Stored records
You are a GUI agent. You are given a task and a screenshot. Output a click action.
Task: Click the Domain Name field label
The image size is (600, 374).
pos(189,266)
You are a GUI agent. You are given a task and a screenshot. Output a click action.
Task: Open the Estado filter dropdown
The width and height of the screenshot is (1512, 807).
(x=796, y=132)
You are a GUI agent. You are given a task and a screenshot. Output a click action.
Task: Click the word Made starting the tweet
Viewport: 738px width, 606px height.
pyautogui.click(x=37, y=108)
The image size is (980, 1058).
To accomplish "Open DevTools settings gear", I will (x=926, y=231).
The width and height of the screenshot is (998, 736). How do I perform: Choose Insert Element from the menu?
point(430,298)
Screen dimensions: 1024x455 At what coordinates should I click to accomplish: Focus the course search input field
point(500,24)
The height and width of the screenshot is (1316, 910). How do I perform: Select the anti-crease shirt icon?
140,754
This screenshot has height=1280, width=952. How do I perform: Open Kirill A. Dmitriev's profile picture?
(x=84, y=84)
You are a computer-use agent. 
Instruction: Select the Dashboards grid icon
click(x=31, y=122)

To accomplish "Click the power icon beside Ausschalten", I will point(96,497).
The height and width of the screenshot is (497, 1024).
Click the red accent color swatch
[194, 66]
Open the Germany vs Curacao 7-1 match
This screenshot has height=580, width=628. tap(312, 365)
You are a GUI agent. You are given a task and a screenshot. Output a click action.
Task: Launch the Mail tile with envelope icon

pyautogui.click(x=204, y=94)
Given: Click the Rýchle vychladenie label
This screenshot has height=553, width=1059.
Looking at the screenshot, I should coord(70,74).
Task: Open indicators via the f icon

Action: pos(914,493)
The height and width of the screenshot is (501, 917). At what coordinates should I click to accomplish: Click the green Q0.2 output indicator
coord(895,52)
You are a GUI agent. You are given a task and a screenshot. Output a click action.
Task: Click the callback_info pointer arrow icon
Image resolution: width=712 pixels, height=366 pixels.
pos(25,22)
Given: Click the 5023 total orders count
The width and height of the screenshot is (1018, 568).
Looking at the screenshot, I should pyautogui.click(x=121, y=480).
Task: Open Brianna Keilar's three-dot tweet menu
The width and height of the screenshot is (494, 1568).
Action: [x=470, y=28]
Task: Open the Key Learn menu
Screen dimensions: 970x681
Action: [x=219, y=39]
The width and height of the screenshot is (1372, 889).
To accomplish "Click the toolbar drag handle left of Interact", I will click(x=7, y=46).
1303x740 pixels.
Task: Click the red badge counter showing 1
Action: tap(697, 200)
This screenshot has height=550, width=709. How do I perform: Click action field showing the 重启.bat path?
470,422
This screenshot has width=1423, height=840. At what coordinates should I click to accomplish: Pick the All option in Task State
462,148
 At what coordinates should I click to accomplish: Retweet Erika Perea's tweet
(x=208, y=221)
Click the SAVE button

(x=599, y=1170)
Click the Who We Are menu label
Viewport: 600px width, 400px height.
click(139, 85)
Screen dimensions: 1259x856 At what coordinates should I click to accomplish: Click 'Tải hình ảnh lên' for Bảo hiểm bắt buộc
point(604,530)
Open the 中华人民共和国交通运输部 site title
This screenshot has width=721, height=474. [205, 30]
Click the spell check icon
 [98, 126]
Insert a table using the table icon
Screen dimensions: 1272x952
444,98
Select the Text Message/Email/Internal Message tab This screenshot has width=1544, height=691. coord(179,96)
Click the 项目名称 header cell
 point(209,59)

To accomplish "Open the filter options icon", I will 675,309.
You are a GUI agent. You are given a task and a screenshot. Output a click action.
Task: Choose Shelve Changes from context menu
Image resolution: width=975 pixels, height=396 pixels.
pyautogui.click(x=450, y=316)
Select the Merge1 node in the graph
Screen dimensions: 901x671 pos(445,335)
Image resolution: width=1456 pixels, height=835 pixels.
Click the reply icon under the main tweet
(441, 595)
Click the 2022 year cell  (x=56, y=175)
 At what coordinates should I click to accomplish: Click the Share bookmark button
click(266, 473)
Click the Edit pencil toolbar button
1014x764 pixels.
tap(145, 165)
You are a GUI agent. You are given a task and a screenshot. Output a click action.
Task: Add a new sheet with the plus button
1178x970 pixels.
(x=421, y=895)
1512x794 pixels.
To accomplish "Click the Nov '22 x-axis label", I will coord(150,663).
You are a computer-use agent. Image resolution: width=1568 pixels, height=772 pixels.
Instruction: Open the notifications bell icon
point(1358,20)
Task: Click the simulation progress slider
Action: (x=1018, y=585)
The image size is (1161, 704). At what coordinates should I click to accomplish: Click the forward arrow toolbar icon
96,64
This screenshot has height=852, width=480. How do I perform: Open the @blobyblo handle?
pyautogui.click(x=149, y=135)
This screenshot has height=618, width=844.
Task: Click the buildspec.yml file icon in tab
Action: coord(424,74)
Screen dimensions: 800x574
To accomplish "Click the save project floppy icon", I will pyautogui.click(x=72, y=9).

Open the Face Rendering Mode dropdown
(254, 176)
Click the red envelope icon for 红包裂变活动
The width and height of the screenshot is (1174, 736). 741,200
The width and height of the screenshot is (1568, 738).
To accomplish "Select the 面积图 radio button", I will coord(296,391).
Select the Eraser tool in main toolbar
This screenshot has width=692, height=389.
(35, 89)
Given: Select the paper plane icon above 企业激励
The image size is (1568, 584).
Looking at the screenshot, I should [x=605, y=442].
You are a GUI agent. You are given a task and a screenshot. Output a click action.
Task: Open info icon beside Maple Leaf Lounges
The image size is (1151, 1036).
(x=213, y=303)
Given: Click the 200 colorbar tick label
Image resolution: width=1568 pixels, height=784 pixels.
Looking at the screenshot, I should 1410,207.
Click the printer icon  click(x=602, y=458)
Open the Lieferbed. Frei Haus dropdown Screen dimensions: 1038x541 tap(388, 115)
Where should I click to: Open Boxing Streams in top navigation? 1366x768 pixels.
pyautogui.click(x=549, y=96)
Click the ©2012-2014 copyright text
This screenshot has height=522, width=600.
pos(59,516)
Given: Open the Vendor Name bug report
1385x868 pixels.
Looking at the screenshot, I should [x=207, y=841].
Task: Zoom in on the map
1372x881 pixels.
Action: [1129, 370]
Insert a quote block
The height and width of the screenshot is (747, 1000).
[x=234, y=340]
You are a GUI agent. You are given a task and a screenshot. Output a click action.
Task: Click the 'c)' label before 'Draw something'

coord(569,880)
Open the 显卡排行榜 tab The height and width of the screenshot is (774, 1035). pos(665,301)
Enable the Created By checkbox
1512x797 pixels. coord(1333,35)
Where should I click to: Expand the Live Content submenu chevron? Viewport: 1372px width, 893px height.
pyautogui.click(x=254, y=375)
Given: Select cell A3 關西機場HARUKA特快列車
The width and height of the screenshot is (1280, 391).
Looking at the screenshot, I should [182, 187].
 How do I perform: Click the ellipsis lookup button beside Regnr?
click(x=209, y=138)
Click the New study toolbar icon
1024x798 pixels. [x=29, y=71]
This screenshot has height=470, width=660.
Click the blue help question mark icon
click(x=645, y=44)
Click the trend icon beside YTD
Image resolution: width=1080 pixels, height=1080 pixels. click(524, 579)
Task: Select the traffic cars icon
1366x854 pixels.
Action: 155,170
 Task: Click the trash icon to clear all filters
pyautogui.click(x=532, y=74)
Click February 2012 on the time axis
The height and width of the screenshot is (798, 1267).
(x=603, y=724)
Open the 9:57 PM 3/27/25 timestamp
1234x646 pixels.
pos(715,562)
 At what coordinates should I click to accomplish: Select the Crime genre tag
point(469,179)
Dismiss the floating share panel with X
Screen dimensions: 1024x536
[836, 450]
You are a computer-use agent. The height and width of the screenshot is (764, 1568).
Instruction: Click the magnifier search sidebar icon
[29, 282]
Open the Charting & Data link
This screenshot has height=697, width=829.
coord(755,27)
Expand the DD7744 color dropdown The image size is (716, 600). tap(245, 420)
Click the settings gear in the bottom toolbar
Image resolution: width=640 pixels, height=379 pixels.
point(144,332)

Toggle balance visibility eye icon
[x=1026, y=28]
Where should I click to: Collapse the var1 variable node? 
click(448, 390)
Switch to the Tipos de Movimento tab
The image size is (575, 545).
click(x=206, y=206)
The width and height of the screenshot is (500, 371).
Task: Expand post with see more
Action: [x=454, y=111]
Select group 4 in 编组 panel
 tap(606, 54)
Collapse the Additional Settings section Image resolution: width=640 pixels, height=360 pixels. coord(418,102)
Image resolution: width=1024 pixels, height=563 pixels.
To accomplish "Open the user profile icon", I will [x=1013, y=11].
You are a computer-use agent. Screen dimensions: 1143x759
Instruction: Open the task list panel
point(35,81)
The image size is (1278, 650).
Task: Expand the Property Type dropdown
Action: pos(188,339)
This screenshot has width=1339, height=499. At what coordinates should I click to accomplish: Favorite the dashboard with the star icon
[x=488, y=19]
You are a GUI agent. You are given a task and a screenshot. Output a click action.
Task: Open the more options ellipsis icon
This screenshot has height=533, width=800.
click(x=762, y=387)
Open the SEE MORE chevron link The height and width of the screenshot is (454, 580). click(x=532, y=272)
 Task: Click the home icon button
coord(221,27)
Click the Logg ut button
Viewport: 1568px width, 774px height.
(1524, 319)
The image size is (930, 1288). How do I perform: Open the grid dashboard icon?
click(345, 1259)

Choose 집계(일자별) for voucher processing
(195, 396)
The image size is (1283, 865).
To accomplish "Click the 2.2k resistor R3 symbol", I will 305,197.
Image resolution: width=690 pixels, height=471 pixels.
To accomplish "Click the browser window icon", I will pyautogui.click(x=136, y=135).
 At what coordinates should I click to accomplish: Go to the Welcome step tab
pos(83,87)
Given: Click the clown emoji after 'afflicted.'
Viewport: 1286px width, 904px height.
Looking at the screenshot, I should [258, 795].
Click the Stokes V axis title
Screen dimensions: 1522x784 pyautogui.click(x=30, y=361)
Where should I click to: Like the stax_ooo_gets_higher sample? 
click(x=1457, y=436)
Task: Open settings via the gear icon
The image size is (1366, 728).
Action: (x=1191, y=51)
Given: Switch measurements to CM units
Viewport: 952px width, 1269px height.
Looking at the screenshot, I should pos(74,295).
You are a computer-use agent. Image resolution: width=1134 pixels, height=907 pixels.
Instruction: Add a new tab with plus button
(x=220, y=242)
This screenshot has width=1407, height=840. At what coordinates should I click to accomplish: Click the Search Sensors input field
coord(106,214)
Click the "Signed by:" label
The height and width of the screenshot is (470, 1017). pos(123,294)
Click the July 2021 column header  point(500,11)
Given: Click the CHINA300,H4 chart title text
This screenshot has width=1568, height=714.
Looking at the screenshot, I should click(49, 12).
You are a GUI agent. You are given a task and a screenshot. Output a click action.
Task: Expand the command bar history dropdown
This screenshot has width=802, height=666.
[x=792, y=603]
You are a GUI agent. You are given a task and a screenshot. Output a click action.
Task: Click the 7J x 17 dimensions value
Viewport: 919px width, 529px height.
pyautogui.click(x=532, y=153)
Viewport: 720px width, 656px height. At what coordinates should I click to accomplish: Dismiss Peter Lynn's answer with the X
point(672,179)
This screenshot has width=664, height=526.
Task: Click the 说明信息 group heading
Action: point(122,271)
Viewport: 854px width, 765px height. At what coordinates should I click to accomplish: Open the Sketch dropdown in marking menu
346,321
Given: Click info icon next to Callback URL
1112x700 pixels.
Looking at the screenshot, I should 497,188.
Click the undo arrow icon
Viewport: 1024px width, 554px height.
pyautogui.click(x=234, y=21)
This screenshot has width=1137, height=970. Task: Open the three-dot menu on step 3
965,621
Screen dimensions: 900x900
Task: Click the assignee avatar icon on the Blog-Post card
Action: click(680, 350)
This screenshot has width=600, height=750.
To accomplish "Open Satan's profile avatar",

EXERCISE OBJECTIVE >> Please write out, exactly as they appear, the lines from the one containing "Given: Click info icon next to Callback URL" through the last line of the records above, and nothing more.

WRITTEN RESPONSE >>
Given: Click info icon next to Callback URL
1112x700 pixels.
Looking at the screenshot, I should 497,188.
Click the undo arrow icon
Viewport: 1024px width, 554px height.
pyautogui.click(x=234, y=21)
This screenshot has width=1137, height=970. Task: Open the three-dot menu on step 3
965,621
Screen dimensions: 900x900
Task: Click the assignee avatar icon on the Blog-Post card
Action: click(680, 350)
This screenshot has width=600, height=750.
To accomplish "Open Satan's profile avatar",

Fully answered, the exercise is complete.